Reproduce the rows below verbatim, from the first line through the line that contains "coord(435,39)", including that line.
<<<<
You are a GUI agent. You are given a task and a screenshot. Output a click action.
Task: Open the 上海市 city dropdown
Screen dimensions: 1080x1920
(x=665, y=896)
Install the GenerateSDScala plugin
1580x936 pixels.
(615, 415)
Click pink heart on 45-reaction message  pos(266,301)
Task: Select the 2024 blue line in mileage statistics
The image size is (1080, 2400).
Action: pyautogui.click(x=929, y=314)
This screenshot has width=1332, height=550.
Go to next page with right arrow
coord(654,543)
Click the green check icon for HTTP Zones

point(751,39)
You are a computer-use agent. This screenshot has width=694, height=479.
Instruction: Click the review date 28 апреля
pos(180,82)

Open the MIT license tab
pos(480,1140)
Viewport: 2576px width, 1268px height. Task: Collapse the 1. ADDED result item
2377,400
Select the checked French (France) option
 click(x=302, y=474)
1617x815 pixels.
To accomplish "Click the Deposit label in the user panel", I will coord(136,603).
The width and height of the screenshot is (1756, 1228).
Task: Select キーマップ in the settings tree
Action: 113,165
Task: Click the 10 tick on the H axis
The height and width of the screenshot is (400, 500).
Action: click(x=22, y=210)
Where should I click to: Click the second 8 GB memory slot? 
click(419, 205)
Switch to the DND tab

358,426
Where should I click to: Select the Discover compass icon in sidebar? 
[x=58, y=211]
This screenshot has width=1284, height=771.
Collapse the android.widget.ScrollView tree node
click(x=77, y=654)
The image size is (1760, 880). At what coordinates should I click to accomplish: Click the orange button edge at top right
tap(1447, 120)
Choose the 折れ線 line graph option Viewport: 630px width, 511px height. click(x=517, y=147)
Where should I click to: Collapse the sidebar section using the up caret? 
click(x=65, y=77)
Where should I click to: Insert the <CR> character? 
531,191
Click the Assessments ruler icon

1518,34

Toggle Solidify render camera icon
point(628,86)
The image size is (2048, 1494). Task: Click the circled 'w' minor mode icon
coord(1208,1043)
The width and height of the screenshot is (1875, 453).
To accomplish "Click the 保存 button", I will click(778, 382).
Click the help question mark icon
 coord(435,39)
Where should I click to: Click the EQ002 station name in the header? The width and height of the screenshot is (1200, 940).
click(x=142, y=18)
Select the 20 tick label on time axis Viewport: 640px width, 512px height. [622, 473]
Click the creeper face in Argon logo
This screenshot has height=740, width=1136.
>>>>
SOLUTION TO THE PROBLEM:
You are a GUI agent. You are given a task and a screenshot. Output a click action.
Task: Open the 上海市 city dropdown
Screen dimensions: 1080x1920
(x=665, y=896)
Install the GenerateSDScala plugin
1580x936 pixels.
(615, 415)
Click pink heart on 45-reaction message  pos(266,301)
Task: Select the 2024 blue line in mileage statistics
The image size is (1080, 2400).
Action: pyautogui.click(x=929, y=314)
This screenshot has width=1332, height=550.
Go to next page with right arrow
coord(654,543)
Click the green check icon for HTTP Zones

point(751,39)
You are a computer-use agent. This screenshot has width=694, height=479.
Instruction: Click the review date 28 апреля
pos(180,82)

Open the MIT license tab
pos(480,1140)
Viewport: 2576px width, 1268px height. Task: Collapse the 1. ADDED result item
2377,400
Select the checked French (France) option
 click(x=302, y=474)
1617x815 pixels.
To accomplish "Click the Deposit label in the user panel", I will coord(136,603).
The width and height of the screenshot is (1756, 1228).
Task: Select キーマップ in the settings tree
Action: 113,165
Task: Click the 10 tick on the H axis
The height and width of the screenshot is (400, 500).
Action: click(x=22, y=210)
Where should I click to: Click the second 8 GB memory slot? 
click(419, 205)
Switch to the DND tab

358,426
Where should I click to: Select the Discover compass icon in sidebar? 
[x=58, y=211]
This screenshot has width=1284, height=771.
Collapse the android.widget.ScrollView tree node
click(x=77, y=654)
The image size is (1760, 880). At what coordinates should I click to accomplish: Click the orange button edge at top right
tap(1447, 120)
Choose the 折れ線 line graph option Viewport: 630px width, 511px height. click(x=517, y=147)
Where should I click to: Collapse the sidebar section using the up caret? 
click(x=65, y=77)
Where should I click to: Insert the <CR> character? 
531,191
Click the Assessments ruler icon

1518,34

Toggle Solidify render camera icon
point(628,86)
The image size is (2048, 1494). Task: Click the circled 'w' minor mode icon
coord(1208,1043)
The width and height of the screenshot is (1875, 453).
To accomplish "Click the 保存 button", I will click(778, 382).
Click the help question mark icon
 coord(435,39)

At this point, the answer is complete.